**** Recorded data ****
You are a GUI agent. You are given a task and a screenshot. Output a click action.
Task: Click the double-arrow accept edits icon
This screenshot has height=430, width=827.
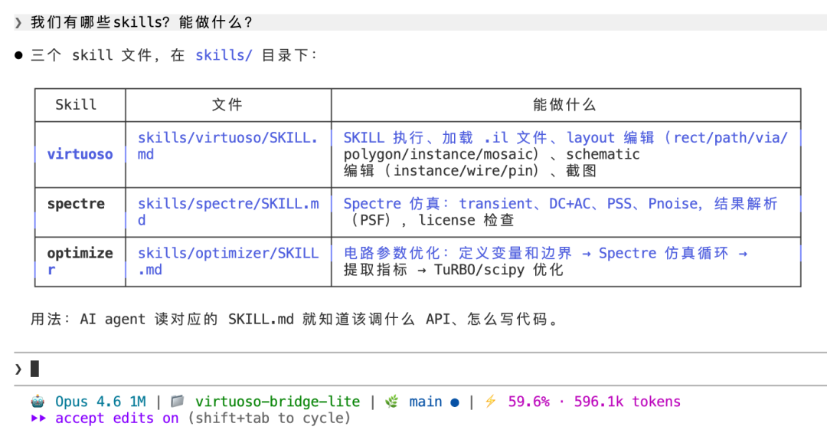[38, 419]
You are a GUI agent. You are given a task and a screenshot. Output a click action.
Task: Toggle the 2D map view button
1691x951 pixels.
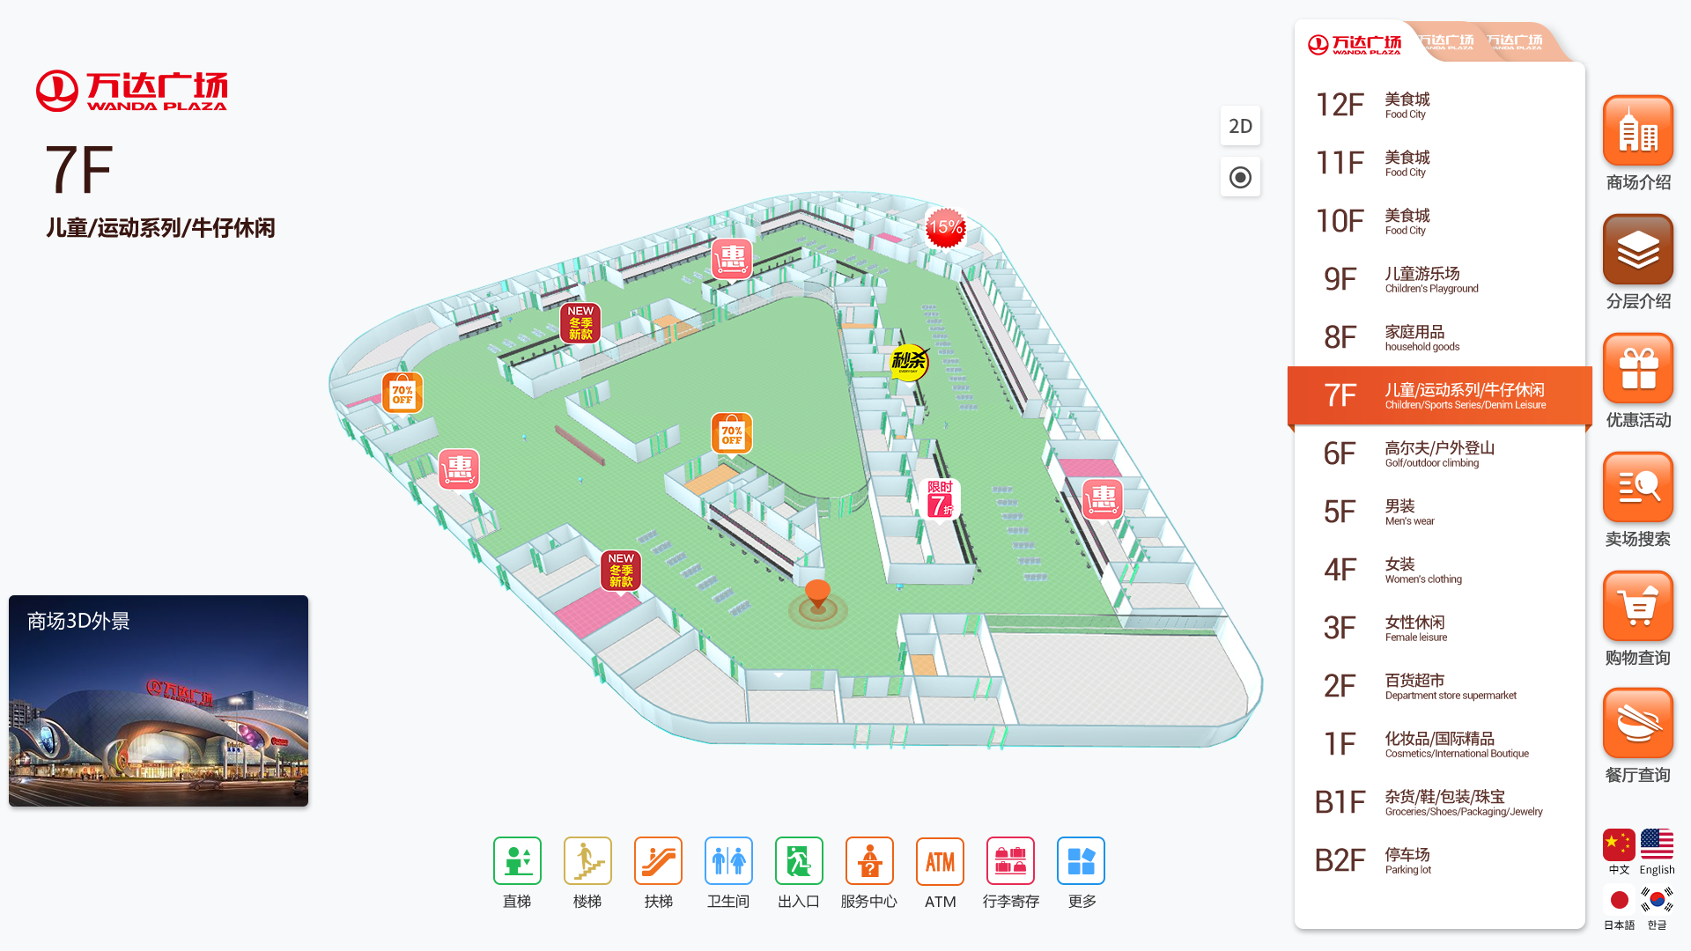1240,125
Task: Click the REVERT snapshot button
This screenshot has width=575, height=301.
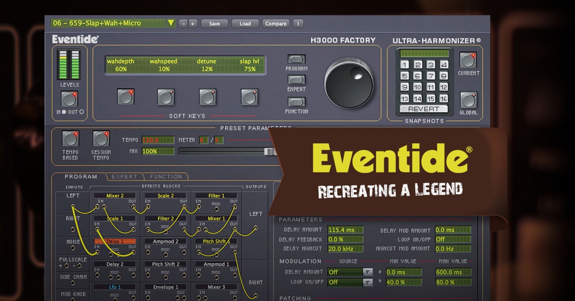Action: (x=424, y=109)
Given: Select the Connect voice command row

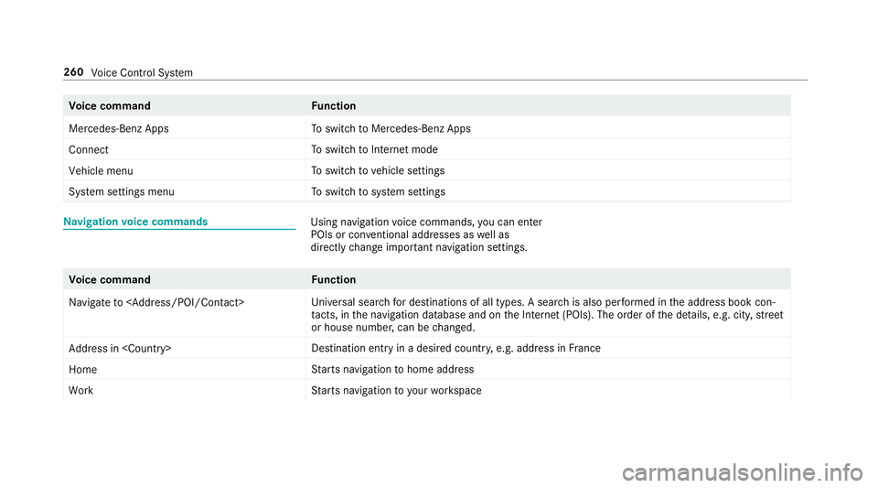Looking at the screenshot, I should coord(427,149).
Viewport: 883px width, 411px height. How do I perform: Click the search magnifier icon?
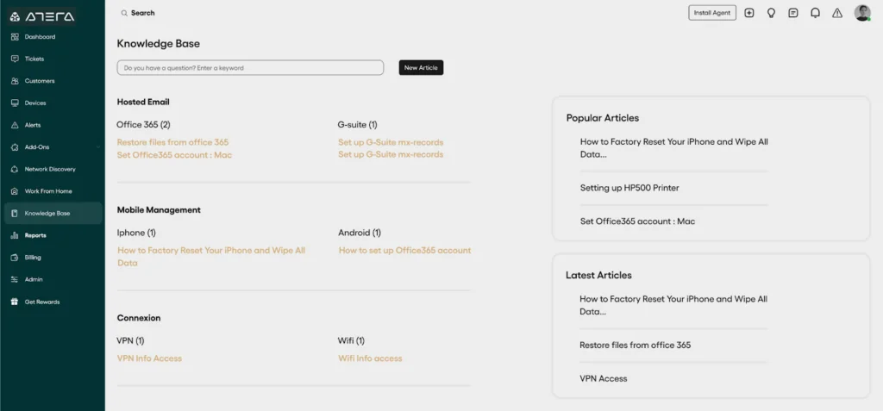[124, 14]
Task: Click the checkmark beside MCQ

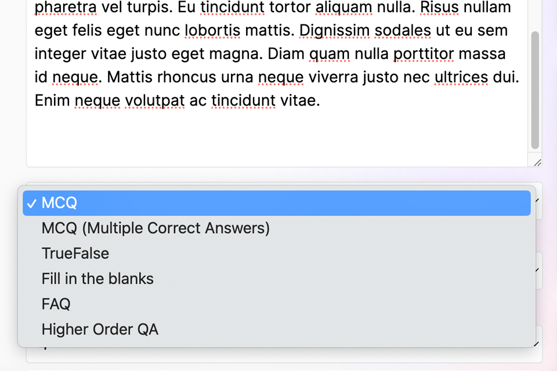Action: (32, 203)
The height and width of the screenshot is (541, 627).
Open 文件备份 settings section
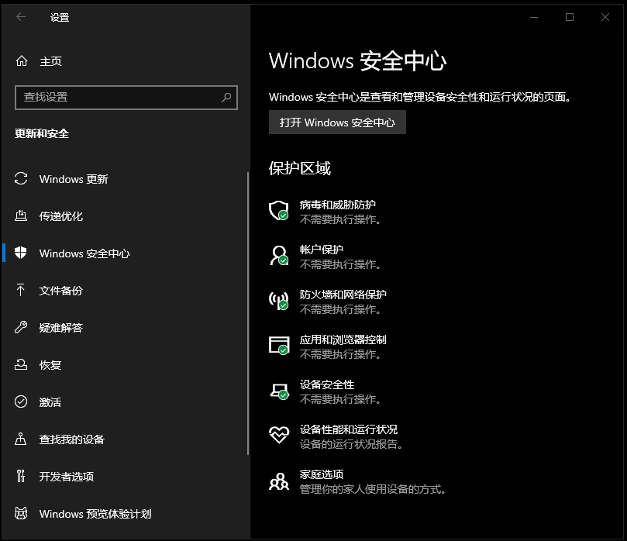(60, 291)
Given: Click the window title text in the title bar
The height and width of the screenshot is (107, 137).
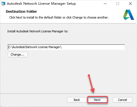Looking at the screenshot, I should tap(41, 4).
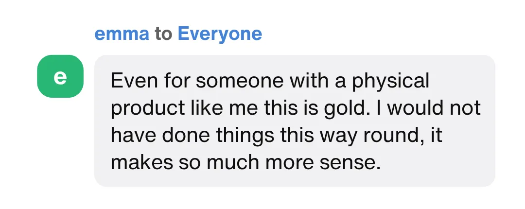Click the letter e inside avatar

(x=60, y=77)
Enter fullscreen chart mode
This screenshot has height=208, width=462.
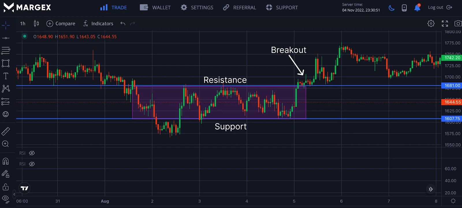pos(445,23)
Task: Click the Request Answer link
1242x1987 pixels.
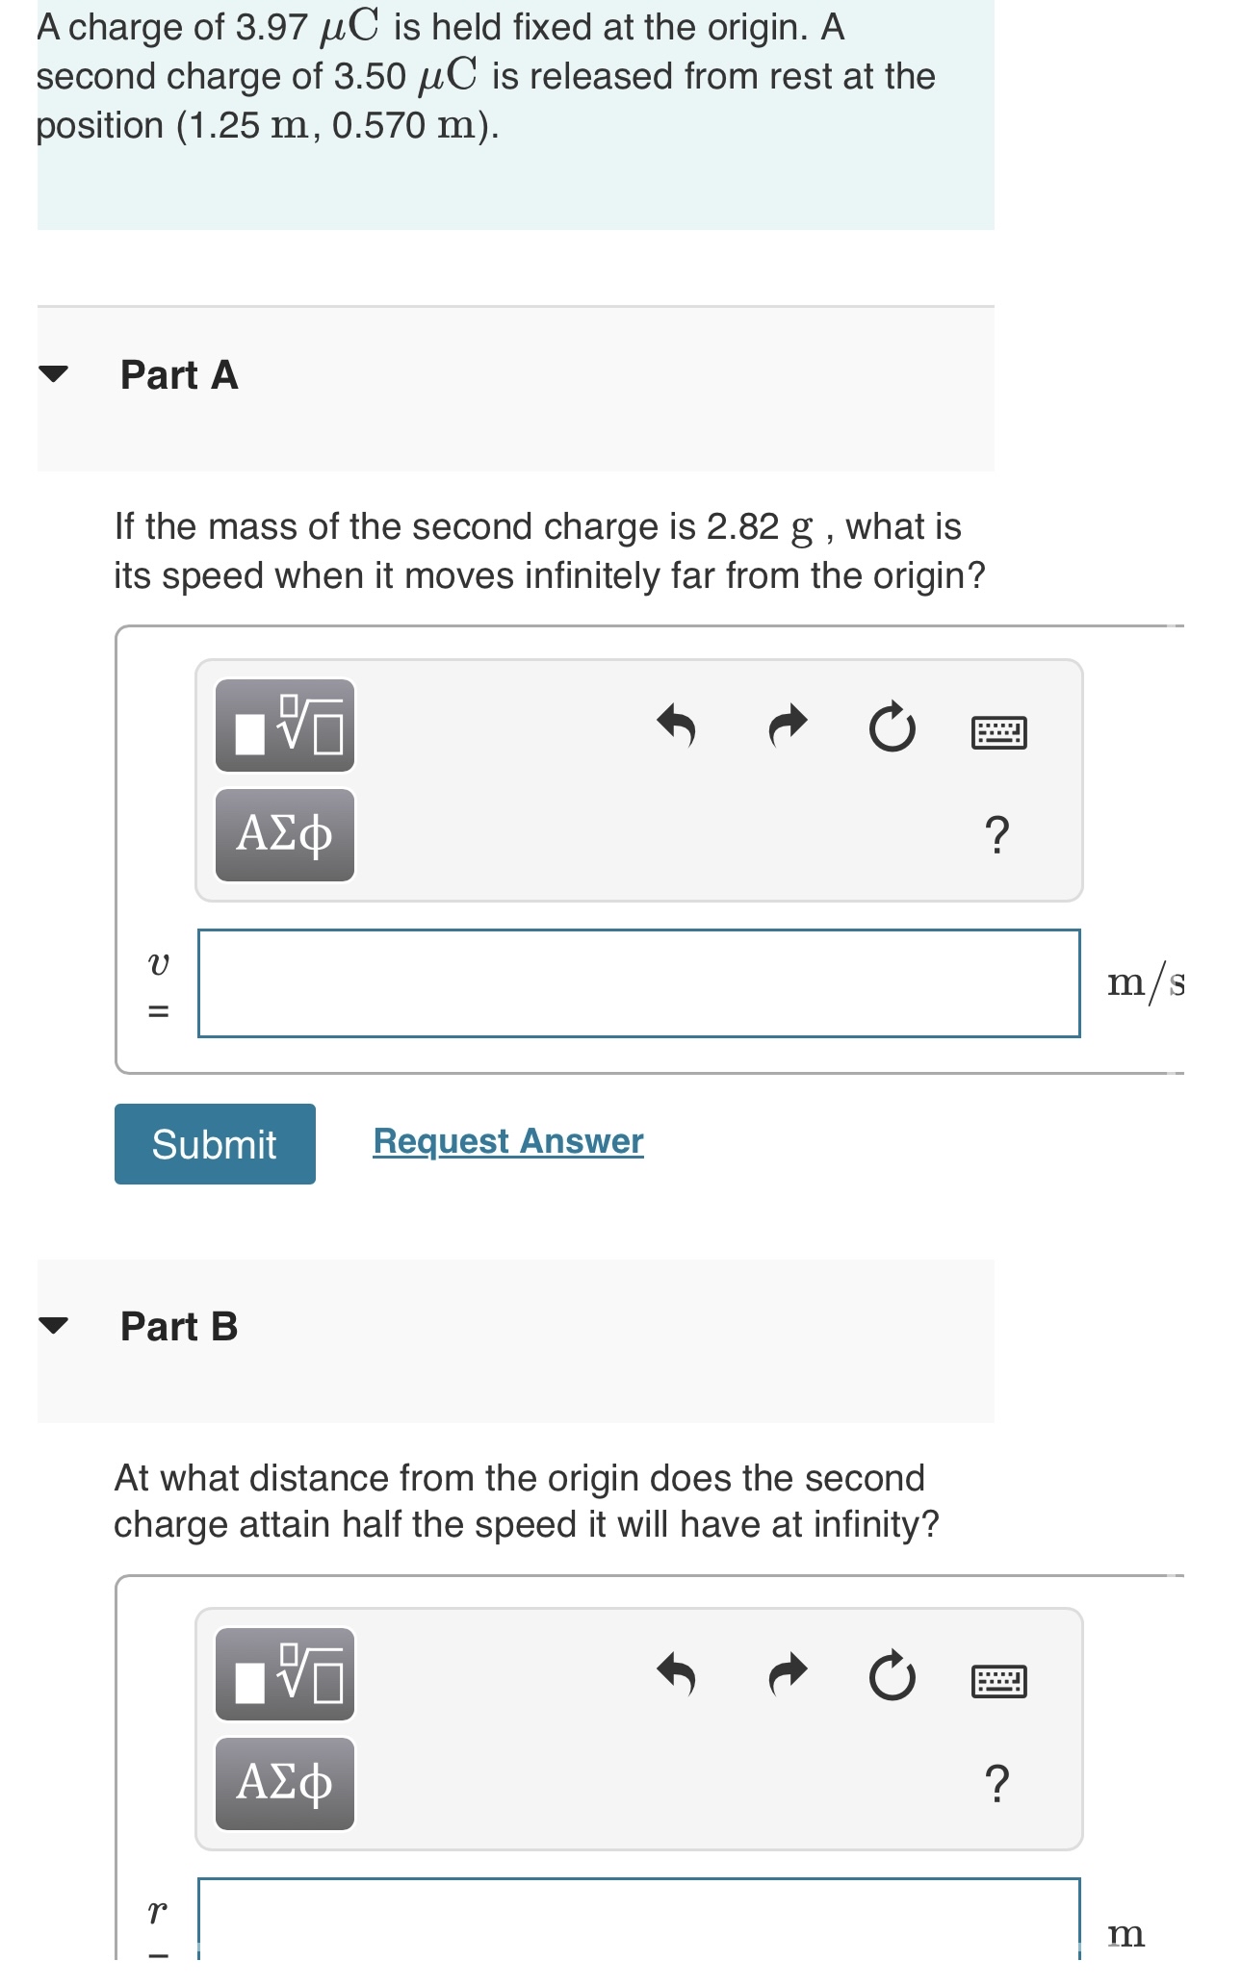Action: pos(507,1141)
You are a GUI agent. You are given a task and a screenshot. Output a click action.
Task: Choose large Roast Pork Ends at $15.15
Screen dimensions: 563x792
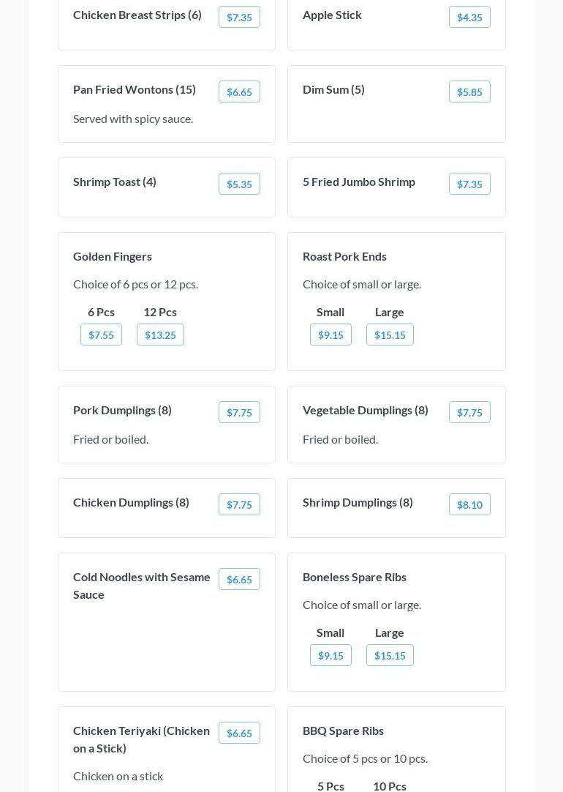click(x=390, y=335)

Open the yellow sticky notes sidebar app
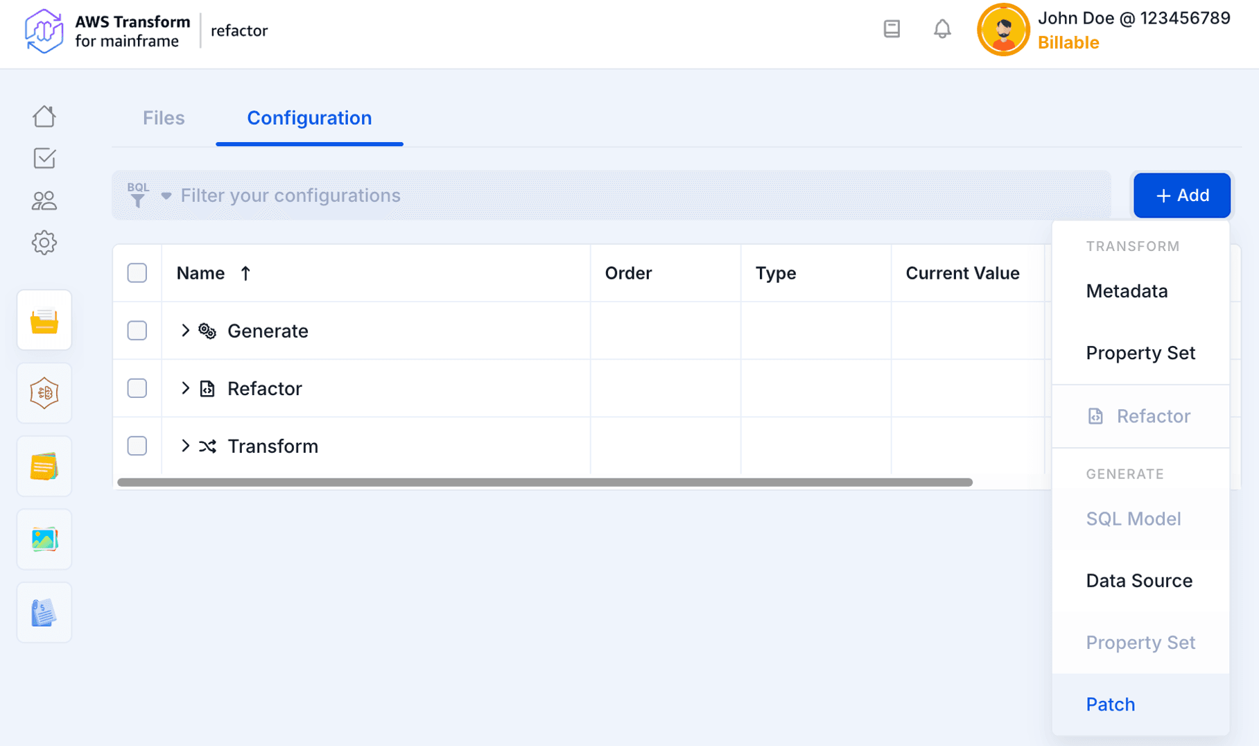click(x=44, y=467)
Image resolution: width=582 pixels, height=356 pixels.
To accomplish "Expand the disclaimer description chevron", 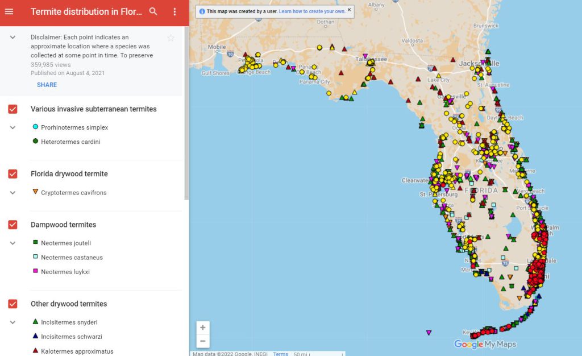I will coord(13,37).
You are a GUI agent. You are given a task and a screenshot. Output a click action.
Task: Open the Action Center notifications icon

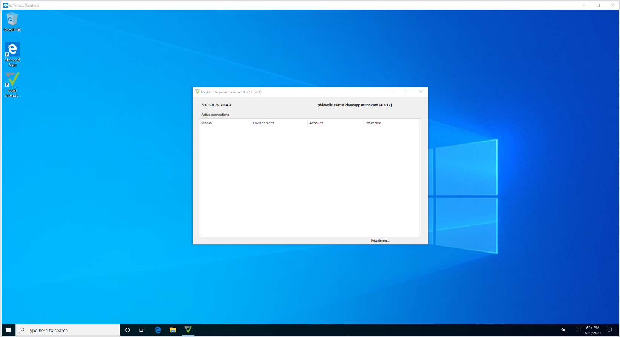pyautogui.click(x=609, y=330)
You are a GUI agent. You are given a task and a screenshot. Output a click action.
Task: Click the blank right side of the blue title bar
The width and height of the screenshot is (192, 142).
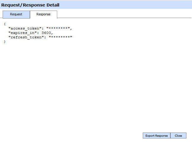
****
### Work request
Find every line of the records holding "title". Answer with the count alone.

### Output of the task
2